Discussions

EJB design: Architectural question

  1. Architectural question (5 messages)

    Hi all,
    in my application some clients need to insert/modify
    data of 5 DB tables, while other clients (the majority)
    need only to select and display the same data.

    Can I use a session facade pattern (a Stateful Session
    Bean + 5 Entity Beans) to implement the insert/modify
    operations, and a Stateless Session Bean, with
    direct use of JDBC, for the select operations ?

    If this mixed architecture is usable, the Stateless
    Session Bean need to perform its selects inside
    a transaction ?
    And what's better: declarative or programmatic transaction ?.

    Many thanks in advance
    Moreno

    Threaded Messages (5)

  2. Architectural question[ Go to top ]

    Hi Moreno,

      I would suggest Stateless Session Beans (you don't need Statefull Session Beans for the operations you described, unless you want to remenber the previous operation of a user) with CMP(JDO, Hibernate) for insert/update and Stateless Session Beans with JDBC(JDO, Hibernate) for reading. The JBDC for Reading is a great pattern to use for reading operations.
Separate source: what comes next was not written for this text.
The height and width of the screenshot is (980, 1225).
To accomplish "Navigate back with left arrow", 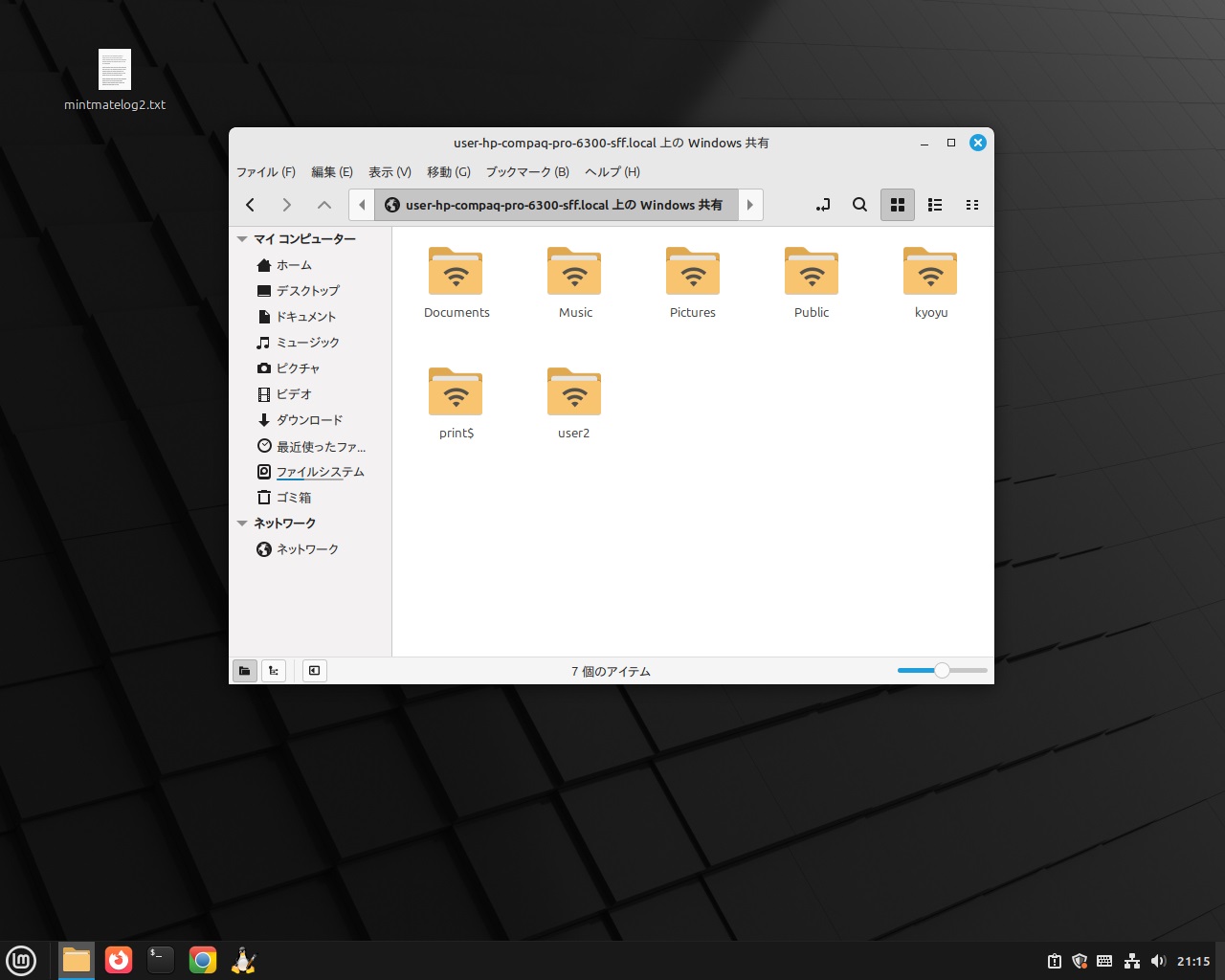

You can read about this in Floyd Marinescu's book "EBJ Design Patterns" (available for download at http://www.theserverside.com/books/wiley/EJBDesignPatterns/downloadbook.jsp).

      Cheers.
  3. R: Architectural question[ Go to top ]

    Hi Sergiu and Tomas,
    I'll try with JDBC for Read operations and Entity Beans
    for write ones.

    I think I need to use a Stateful Session Bean with Entities
    because there's a dialogue between client and session.
    The client calls different session bean's methods and
    the session store client informations during this calls.

    Thanks again
    Moreno
  4. The JBDC for Reading is a great pattern to use for reading operations.


    The "JBDC for Reading" is a workarround for an Entity EJB design flaw and is
    certenly not a pattern.

    There is a big problem with "JBDC for Reading Pattern" is that it introduces dependency between client code and the DB, and thus negates one of the main benefits of Entity EJBs. If the DB columns change (column added, dropped, renamed, column type changed...) you have to change your entity bean and deployment descriptors as well as all your code that use "JBDC for Reading Pattern"
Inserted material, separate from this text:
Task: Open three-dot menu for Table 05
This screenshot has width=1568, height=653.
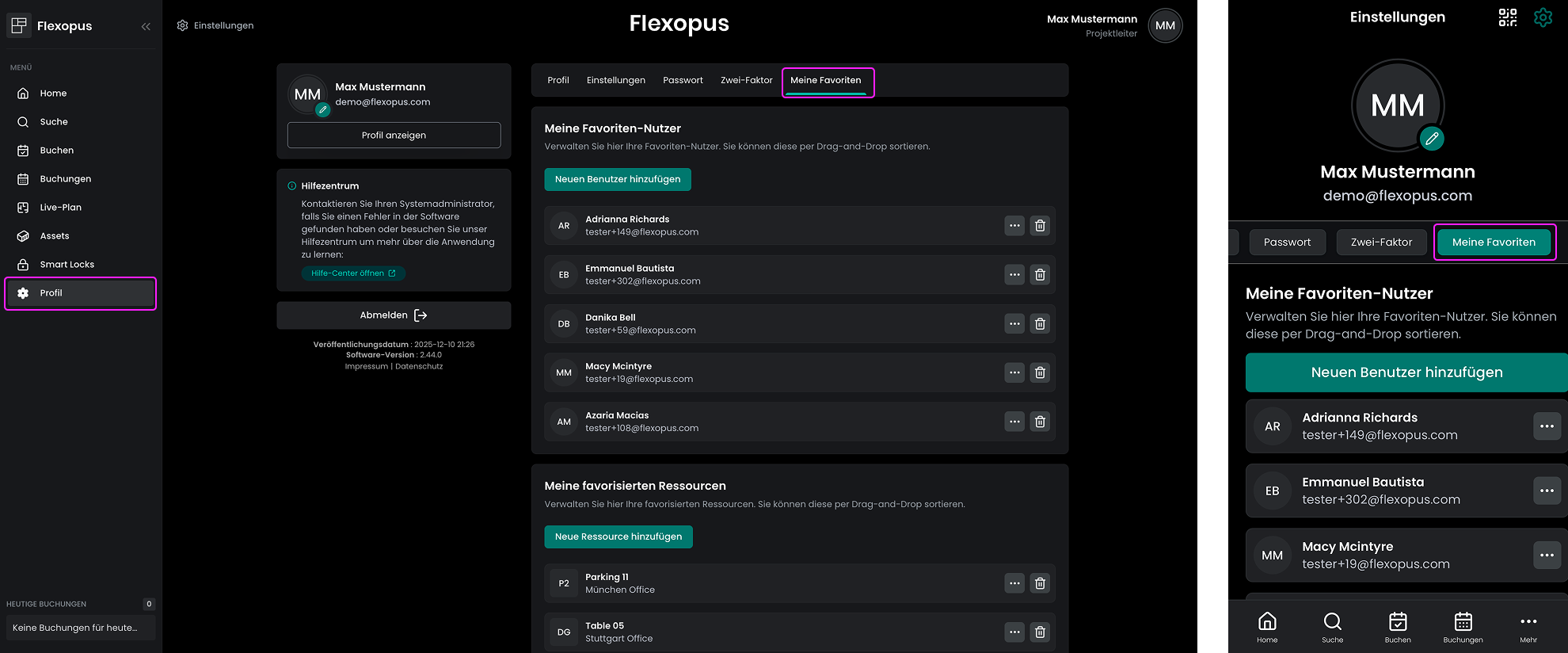Action: tap(1014, 632)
    If you have only 5 DB tables and not too many records in these tables go for entity EJBs in both cases (reading AND writing).
    Otherwise use JDBC or JDO or Hibernate for the data access in both cases. Having mixed data access/manipulation strategy is not very wise decision.

    >> You can read about this in Floyd Marinescu's book "EBJ Design Patterns" (available for download at http://www.theserverside.com/books/wiley/EJBDesignPatterns/downloadbook.jsp).

    Much better patterns book is Martin Fowler's Patterns of Enterprise Application Architecture where he describes patters applicable not only to J2EE but for any enterprise application platform today, either it is J2EE, .NET, CORBA/C++ or even COBOL/DCE. Knowing how to solve problems independently of application development platform will help you to solve it better on you particular platform.

    Mileta
  5. Architectural question[ Go to top ]

    Hi!

    If you go fore Stateless Session Beans or Entity Beans for read/write clients, the solution looks good. (I don't see the reason for using Stateful Session Beans.)

    Using different part of the application for read/write and read-only operation is not only a good idea. In many cases it is needed. You can also take a look at http://java.sun.com/blueprints/patterns/FastLaneReader.html to find that this idea is recommended by Sun.

    /Tomas
  6. Architectural question[ Go to top ]

    Hi Monero,

    There is no need for a stateful session bean, since there is no need for the cients earlier processes to be remembered here.